** Excerpted data follows **

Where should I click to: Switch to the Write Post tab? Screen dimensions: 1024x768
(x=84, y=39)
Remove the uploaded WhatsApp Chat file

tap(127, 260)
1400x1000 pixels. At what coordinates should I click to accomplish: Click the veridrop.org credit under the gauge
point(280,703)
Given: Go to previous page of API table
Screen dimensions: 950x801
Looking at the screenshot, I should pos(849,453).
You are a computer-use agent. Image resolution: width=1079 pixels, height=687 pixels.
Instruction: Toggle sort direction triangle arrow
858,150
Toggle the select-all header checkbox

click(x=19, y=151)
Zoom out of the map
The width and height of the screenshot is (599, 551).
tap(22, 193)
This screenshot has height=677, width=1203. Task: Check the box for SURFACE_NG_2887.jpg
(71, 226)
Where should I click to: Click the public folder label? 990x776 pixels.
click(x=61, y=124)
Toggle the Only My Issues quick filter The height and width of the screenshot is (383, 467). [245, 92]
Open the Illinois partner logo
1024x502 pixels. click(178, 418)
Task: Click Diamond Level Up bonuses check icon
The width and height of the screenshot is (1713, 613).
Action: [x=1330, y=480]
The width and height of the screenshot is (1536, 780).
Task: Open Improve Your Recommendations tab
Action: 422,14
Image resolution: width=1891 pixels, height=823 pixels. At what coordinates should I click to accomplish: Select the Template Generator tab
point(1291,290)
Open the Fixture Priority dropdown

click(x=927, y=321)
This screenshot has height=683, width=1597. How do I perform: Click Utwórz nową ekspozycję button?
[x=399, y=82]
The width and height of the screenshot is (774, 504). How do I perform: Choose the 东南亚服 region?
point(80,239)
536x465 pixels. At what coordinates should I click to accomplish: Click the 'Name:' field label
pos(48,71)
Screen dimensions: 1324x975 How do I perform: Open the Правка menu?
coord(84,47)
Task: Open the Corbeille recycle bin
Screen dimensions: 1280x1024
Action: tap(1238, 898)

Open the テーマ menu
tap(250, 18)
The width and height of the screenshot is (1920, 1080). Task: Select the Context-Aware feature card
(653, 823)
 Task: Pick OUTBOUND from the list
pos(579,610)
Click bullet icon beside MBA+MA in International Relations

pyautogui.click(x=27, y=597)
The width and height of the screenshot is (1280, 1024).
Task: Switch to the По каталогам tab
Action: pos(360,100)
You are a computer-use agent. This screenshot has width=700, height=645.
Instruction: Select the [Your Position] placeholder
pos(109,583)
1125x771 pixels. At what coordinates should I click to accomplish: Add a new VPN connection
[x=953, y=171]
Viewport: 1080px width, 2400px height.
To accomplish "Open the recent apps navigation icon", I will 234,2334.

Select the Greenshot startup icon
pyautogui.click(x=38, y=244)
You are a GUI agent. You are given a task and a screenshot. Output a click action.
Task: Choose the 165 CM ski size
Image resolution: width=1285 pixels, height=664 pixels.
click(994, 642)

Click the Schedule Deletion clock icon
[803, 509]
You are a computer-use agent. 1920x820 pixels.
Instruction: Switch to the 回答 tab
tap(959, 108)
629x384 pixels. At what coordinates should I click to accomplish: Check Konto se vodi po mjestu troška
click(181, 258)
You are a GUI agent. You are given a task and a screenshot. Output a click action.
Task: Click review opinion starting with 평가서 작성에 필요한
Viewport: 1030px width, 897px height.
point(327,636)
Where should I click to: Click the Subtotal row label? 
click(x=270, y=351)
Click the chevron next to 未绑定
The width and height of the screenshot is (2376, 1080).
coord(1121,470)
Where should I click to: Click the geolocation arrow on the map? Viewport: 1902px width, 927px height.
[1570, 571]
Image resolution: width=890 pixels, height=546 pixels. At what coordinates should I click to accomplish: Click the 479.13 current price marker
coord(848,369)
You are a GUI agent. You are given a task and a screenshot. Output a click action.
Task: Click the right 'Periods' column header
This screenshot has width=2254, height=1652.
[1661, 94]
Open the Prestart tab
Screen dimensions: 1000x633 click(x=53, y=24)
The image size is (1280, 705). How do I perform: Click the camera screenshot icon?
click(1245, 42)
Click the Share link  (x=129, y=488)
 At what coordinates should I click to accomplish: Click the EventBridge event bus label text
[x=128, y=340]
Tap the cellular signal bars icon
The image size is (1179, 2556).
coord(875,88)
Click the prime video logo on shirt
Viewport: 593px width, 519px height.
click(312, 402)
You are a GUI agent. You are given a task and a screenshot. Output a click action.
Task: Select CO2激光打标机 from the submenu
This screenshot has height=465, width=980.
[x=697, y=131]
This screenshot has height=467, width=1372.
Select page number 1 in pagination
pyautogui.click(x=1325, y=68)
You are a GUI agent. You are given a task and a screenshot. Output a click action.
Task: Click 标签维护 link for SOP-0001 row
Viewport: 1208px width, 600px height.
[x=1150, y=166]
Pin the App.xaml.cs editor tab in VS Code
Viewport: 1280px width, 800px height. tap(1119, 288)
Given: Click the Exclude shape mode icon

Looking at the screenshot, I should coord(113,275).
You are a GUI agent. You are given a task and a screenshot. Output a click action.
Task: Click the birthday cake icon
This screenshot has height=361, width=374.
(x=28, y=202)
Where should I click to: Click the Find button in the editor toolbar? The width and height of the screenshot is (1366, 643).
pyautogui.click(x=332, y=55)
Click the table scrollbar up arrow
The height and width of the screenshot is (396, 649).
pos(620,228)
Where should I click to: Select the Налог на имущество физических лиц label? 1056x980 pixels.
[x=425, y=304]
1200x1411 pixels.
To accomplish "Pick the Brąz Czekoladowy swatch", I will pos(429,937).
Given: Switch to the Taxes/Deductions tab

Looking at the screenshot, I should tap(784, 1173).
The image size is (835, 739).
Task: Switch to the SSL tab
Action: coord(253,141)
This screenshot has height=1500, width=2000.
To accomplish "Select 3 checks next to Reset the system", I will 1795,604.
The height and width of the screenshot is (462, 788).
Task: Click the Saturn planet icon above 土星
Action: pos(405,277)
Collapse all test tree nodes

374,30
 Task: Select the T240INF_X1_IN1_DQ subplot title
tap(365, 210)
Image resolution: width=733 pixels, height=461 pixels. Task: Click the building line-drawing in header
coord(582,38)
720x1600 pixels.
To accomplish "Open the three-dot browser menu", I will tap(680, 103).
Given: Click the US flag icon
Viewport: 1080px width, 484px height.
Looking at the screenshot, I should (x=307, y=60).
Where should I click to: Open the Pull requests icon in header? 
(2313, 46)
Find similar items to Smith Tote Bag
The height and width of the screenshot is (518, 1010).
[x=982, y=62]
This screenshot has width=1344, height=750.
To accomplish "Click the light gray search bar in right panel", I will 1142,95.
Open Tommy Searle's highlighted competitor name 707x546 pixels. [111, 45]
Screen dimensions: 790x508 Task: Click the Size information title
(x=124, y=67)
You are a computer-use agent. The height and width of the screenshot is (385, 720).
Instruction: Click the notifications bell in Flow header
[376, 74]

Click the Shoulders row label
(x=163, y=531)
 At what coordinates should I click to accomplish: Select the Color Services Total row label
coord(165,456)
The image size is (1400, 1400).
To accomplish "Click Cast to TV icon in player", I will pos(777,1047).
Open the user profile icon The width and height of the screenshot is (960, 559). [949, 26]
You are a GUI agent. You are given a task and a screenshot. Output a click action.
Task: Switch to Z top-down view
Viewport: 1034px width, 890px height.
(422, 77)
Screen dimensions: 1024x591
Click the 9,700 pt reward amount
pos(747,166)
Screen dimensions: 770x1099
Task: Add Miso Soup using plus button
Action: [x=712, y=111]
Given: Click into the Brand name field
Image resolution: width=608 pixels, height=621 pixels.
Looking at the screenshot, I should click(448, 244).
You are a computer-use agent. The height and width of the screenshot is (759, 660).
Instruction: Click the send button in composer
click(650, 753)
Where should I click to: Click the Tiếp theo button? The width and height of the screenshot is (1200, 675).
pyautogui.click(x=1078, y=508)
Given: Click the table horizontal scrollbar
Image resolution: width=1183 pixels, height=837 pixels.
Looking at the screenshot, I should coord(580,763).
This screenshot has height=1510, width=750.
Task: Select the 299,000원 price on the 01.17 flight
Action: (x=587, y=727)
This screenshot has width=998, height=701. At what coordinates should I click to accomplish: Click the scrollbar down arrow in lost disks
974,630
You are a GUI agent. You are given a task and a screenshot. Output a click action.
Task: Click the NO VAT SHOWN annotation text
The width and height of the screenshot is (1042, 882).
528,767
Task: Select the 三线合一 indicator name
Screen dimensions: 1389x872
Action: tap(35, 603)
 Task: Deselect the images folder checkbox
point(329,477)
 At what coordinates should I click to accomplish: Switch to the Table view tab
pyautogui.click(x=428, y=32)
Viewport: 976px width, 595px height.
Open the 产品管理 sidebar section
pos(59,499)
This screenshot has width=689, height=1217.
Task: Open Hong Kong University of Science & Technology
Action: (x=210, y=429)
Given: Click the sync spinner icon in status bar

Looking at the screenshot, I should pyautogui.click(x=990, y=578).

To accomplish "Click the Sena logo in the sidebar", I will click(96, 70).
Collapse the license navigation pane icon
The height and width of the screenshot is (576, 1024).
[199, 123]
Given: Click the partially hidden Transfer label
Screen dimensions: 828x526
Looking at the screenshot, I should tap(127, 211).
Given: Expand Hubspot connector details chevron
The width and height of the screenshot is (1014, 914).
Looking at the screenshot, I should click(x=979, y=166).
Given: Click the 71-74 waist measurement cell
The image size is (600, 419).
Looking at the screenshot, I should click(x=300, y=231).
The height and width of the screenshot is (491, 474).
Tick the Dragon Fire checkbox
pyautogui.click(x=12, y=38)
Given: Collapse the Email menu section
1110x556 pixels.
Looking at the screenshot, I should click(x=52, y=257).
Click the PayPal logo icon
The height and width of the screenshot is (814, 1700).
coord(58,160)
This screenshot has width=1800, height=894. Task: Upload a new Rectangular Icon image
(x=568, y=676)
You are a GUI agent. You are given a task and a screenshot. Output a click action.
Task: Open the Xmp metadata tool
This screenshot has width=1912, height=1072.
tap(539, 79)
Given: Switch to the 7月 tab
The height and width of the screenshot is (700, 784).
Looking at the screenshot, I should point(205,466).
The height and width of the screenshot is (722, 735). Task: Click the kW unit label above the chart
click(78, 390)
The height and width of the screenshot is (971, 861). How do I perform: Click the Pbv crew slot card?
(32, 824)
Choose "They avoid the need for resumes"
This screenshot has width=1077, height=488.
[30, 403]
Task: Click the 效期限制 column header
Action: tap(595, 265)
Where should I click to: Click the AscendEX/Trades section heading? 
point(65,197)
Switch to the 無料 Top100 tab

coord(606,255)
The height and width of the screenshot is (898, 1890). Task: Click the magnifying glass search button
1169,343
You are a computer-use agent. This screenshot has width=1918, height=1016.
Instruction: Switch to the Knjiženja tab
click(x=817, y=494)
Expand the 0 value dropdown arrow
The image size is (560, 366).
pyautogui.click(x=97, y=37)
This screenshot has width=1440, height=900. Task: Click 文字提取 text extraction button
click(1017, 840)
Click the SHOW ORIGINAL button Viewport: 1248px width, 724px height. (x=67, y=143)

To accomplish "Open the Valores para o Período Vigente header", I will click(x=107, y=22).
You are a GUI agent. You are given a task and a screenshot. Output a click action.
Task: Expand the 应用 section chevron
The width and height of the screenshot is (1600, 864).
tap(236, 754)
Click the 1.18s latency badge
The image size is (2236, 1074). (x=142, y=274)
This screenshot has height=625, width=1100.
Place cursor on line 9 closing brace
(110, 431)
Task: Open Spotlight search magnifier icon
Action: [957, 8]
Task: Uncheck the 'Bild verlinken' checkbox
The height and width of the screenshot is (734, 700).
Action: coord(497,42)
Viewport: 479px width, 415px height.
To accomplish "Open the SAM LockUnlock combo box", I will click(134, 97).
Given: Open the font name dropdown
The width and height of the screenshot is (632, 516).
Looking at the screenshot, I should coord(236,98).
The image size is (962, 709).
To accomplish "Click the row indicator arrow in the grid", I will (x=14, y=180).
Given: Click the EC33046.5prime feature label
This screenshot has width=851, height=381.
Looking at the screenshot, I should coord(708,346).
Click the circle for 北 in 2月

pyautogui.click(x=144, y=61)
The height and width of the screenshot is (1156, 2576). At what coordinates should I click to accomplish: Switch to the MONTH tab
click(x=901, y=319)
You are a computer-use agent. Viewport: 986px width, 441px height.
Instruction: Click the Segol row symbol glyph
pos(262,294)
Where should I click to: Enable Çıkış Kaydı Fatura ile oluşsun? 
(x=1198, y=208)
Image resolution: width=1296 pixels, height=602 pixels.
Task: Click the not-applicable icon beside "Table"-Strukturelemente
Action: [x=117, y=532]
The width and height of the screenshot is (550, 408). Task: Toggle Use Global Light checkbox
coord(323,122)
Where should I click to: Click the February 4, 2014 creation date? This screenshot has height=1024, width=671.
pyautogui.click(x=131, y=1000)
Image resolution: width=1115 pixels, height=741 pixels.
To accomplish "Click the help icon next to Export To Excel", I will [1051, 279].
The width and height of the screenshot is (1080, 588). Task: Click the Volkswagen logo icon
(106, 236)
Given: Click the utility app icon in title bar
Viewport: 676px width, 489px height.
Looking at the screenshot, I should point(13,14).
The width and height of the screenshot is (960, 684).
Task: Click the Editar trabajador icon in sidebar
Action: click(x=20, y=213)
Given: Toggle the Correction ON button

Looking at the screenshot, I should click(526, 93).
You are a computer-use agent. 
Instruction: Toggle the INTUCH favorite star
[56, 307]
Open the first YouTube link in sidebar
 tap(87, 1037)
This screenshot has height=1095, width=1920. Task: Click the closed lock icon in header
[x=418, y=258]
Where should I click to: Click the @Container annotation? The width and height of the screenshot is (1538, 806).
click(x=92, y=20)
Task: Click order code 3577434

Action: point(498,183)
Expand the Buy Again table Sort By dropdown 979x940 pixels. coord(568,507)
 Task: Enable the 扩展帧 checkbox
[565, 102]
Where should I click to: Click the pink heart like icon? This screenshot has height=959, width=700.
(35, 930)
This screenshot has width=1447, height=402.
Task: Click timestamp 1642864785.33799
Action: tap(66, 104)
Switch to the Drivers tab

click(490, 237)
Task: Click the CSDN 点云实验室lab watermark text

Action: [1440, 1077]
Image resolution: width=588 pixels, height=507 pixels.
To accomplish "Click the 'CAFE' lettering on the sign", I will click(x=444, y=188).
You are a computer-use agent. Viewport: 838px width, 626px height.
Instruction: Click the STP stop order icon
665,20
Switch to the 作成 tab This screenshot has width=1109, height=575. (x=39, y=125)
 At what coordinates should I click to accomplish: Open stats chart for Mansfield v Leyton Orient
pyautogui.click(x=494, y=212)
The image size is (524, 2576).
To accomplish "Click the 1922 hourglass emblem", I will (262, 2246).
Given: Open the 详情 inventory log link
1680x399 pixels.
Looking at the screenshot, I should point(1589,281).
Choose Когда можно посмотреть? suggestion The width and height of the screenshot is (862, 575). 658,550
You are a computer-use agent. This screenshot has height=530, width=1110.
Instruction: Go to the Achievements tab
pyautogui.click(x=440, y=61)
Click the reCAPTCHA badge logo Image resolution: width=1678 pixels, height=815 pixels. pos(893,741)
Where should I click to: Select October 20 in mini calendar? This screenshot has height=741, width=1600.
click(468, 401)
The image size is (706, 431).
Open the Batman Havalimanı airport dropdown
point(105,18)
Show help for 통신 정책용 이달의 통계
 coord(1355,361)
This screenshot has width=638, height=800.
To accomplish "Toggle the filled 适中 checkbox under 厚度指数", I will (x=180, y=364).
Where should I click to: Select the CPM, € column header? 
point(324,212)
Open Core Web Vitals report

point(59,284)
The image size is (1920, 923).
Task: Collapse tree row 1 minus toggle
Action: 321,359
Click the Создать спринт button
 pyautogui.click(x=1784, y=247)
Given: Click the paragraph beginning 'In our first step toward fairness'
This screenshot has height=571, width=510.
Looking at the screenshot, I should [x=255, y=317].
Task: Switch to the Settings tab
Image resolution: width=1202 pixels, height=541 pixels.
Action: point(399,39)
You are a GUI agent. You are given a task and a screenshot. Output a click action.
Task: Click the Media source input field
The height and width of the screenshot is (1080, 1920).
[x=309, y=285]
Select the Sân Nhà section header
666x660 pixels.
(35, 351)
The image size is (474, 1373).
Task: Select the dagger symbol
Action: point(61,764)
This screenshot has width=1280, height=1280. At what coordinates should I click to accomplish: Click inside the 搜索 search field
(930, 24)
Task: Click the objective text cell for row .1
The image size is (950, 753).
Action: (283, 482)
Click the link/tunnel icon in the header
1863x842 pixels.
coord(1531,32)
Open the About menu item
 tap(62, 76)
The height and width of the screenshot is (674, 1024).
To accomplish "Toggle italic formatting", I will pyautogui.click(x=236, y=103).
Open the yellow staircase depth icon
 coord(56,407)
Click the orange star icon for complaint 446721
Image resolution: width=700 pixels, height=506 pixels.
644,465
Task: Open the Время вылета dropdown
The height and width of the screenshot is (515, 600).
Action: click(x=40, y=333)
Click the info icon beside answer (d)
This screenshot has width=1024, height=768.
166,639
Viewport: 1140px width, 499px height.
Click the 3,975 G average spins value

** End of Excerpted data **

Show the lines of the entries that include the string "chevron", copying each in full.

= Written answer =
Click the chevron next to 未绑定
Given: Expand Hubspot connector details chevron
Task: Expand the 应用 section chevron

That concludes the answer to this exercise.